Aside from work and money Némirovsky’s big worry after settling in Issy was finding a place to live. The family lived in the town’s only hotel, the Hôtel des Voyageurs, for more than a year before finding an acceptable house to rent. During some of that time they shared space with German officers who were billeted at the hotel. It was around then, in December 1940, that Némirovsky renewed her correspondence with her old friend Madeleine Avot, now Madeleine Cabour. “My dear Madeleine, you will perhaps be surprised to see my signature,” she begins her letter of December 5, for “we have ‘lost contact,’ as the saying goes, for a long time.” It must be “four or five years, or longer” since Madeleine’s last visit to her in Paris, she adds. In the archives, the last written exchange between them dates to New Year’s 1931. She inquires after Madeleine’s family and mentions her own family’s stay in Issy, where they are “for now quite content from the point of view of food and heat,” although they miss Paris. Not a word about the Jewish decrees and how they have affected her. This was obviously an exploratory letter, to see whether Madeleine would respond despite their long silence. Tellingly, she signs it, and all the subsequent letters as well, with her full name, Irène Némirovsky or Irène Némirovsky-Epstein, not just Irène, as she had done twenty years earlier.51
Madeleine Cabour evidently responded very quickly, for on December 20 Némirovsky writes her a longer letter and thanks her. Madeleine must have described the family’s flight south from Lille during the exode. Némirovsky expresses her sympathy and writes about the exode as well: she was already in Issy in June, but Michel had spent three days on the road for a trip that normally takes a few hours. Their life in Issy is boring but offers the advantage of food and heat; her daughter Elisabeth, who is only three and a half years old, doesn’t know about running water or elevators but is no worse off for that. The older daughter, who is eleven, attends the village school, which is all right for now, but “the situation had better not stretch out, otherwise she’ll be good for nothing but herding cows, and as I unfortunately have no cows . . .” The tone is playful, of wry humor in the face of minor annoyances. It is hard to believe that the person writing this is the same one who in her diary speaks of worry, anxiety, and despair and who in her letter to Pétain expresses outrage at being excluded from the world of French letters.

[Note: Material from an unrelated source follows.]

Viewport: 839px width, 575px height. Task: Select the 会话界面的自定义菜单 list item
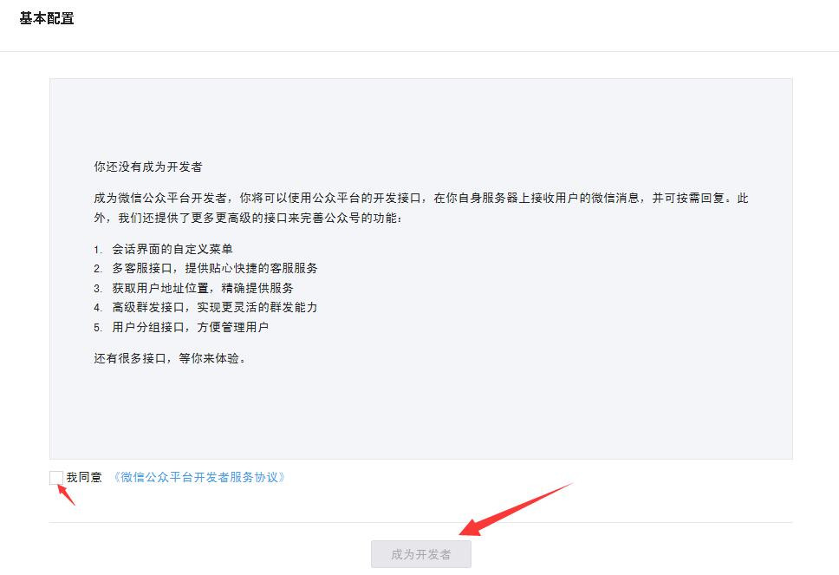pos(172,249)
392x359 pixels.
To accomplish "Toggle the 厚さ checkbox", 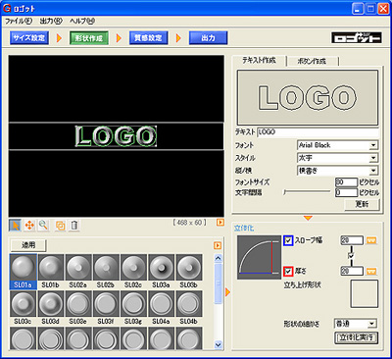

Némirovsky apparently found her former tone of lighthearted amusement the one most suitable for her old friend. She wrote Madeleine four more letters, between March and September 1941. She asked whether Madeleine knew of a place to rent where she and her family were staying, also in the Occupied Zone, as the accommodations at the hotel in Issy were very uncomfortable. Madeleine evidently replied, proposing a house for rent (her part of this correspondence is lost), and Irène then sent her a whole series of questions: was there plenty of food, a good doctor, someone to cook and clean and take care of Elisabeth as needed? And how did one get there with a lot of baggage?52 Given what we know about the restrictions on foreign Jews, who needed permission to live anywhere and to travel, this seems like a strange exchange. Némirovsky behaves here as if she were free to live where she wanted and even writes in one letter, on March 17, 1941, that after two recent trips there she had decided Paris was impossible to return to with the children—as if she had a choice. Soon, however, the question of moving became moot, for, as she wrote to Madeleine in September 1941, she had finally found the house she wanted: it was comfortable, with a large garden, and they would be moving in in November.53
As far as travel was concerned, it seems she and Michel did both spend at least a few days in Paris in February and March 1941, although there is no trace of any official request or permission to do so. A letter dated 5 February from her to an unnamed person at her publisher, probably Esménard, whom she addressed as “cher Monsieur,” bears the indication Paris and mentions that she will be returning the next day to Issy. On March 27 she writes to Sabatier, “cher ami” (dear friend), her standard way of addressing him, and mentions Michel’s earlier meeting with him in Paris. Possibly things were still in flux in those early months of the Occupation, or perhaps they had obtained permission to travel from a sympathetic bureaucrat in Autun, where the personnel kept shifting: there were three different sous-préfets in Autun between fall 1940 and summer 1942. By late November 1941, however, she was explaining to Sabatier that in order to get to Paris she had to have the permission of the German authorities, asking him for his help and advice. If she wrote to the Kreiskommandantur in Autun to request permission, would that risk drawing their attention to her “humble person,” she wonders?54
At this point, one might be tempted to agree with Elisabeth Gille’s adolescent view of her mother’s blindness. Surely by the end of 1941 she should have realized that to try and save themselves the family ought to flee or at least to hide. She chose not to leave Issy, thought Elisabeth, “even though she had every opportunity to do so.” But that is obviously too simple, for Némirovsky’s opportunities were limited, and, as we have seen, no individual choice guaranteed safety. To flee, one had to cross the demarcation line, and that carried its own dangers for those without the right papers. Dozens of people, including many non-Jews, were arrested in the Saône-et-Loire each week while attempting to cross. The archives in Mâcon contain regular reports on this, with every name duly noted.55 As for hiding, which could also be more easily done in the Unoccupied Zone, the usual way was to obtain forged identity papers and rationing cards, not an easy thing for an entire family. Némirovsky’s letters to Madeleine indicate a state of denial—“I can live where I want”—but that may have been largely a matter of posturing to her friend. What does seem clear is that she and presumably Michel had made the decision to stay put come what may.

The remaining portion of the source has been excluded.